--- Available records ---

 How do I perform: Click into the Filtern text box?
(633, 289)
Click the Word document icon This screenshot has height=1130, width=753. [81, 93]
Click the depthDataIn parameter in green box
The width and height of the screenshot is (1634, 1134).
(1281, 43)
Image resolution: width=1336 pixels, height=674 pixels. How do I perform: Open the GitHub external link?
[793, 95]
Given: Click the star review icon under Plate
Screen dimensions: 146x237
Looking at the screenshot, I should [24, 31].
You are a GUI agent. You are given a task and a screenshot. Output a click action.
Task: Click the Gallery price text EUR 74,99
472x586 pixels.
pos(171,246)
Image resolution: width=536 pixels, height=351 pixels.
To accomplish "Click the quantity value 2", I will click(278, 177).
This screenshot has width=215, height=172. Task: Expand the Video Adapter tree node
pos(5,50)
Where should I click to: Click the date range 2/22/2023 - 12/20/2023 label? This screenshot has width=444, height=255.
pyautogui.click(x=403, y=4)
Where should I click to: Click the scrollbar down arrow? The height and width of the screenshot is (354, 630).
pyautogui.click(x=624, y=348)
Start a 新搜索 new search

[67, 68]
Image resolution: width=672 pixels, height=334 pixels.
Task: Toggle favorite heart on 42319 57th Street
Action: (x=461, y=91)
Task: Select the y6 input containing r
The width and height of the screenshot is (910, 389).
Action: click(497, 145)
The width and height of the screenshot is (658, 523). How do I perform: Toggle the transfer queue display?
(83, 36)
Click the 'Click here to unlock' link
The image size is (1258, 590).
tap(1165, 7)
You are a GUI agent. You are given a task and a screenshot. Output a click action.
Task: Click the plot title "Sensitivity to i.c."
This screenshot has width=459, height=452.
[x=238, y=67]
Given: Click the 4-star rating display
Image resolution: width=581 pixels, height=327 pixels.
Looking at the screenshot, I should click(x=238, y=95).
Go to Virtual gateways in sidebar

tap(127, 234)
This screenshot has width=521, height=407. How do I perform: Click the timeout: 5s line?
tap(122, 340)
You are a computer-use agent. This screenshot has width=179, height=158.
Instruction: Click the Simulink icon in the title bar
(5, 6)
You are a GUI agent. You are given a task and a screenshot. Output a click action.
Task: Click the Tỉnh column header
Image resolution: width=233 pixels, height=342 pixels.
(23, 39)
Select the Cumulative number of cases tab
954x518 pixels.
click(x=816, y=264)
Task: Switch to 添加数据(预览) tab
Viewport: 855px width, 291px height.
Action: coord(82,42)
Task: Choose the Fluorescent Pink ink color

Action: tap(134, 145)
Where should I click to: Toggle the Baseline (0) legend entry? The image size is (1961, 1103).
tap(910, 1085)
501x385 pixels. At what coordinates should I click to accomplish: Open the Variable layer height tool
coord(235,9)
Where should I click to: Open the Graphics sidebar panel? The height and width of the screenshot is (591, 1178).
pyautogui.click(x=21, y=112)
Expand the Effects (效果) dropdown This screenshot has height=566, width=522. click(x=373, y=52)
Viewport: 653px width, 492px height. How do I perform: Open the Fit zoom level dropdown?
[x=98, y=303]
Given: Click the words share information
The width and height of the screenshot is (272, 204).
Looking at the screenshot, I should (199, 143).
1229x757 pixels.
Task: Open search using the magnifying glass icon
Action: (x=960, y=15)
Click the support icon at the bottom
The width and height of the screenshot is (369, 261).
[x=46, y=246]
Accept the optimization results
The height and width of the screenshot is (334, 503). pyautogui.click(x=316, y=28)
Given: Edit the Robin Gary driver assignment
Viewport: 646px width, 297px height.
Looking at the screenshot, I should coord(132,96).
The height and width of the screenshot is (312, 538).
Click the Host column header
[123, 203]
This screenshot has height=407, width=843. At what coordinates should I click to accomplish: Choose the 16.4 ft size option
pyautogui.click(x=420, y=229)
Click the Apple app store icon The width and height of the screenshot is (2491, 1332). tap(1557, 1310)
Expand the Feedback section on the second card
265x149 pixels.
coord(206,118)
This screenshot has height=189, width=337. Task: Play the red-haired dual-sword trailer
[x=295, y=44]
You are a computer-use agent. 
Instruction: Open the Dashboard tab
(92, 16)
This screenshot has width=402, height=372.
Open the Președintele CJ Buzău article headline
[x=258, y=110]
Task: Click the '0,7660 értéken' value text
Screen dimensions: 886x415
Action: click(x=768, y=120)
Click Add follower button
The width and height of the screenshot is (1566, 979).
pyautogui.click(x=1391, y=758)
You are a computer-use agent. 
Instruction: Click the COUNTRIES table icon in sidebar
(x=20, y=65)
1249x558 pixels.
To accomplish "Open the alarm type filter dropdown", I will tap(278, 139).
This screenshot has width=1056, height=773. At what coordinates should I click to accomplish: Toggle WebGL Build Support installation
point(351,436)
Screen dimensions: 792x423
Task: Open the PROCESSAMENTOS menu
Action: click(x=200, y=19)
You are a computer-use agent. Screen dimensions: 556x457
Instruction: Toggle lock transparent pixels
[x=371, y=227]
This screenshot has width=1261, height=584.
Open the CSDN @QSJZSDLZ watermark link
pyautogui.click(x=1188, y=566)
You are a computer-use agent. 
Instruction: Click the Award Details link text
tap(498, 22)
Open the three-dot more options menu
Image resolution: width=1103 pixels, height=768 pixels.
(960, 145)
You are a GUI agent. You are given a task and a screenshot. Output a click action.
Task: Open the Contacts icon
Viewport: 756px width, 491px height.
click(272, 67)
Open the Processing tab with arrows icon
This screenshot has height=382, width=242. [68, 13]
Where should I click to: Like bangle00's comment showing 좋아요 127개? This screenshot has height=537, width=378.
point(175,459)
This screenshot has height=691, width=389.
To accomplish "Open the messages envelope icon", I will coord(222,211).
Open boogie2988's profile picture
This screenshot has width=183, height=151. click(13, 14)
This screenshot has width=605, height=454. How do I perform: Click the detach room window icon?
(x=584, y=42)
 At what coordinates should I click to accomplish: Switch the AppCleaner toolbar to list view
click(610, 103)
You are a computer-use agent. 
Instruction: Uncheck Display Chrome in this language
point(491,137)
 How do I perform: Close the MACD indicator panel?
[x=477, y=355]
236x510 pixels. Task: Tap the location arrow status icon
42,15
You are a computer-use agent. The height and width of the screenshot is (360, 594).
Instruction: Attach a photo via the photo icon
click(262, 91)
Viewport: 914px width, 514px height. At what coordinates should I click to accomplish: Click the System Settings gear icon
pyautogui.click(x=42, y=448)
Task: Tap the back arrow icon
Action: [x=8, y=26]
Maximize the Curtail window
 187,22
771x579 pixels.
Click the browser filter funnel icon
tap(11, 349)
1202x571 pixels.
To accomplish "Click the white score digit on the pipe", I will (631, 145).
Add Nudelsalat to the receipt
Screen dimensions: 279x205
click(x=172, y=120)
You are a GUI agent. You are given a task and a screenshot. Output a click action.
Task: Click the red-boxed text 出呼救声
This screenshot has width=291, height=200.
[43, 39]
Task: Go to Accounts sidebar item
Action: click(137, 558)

---

■ What is asked: Please locate each line in the items above that contains the word "Toggle", and copy those lines.

■ Solved exercise:
Task: Toggle favorite heart on 42319 57th Street
The width and height of the screenshot is (658, 523). How do I perform: Toggle the transfer queue display?
Where should I click to: Toggle the Baseline (0) legend entry? The image size is (1961, 1103).
This screenshot has width=1056, height=773. At what coordinates should I click to accomplish: Toggle WebGL Build Support installation
Instruction: Toggle lock transparent pixels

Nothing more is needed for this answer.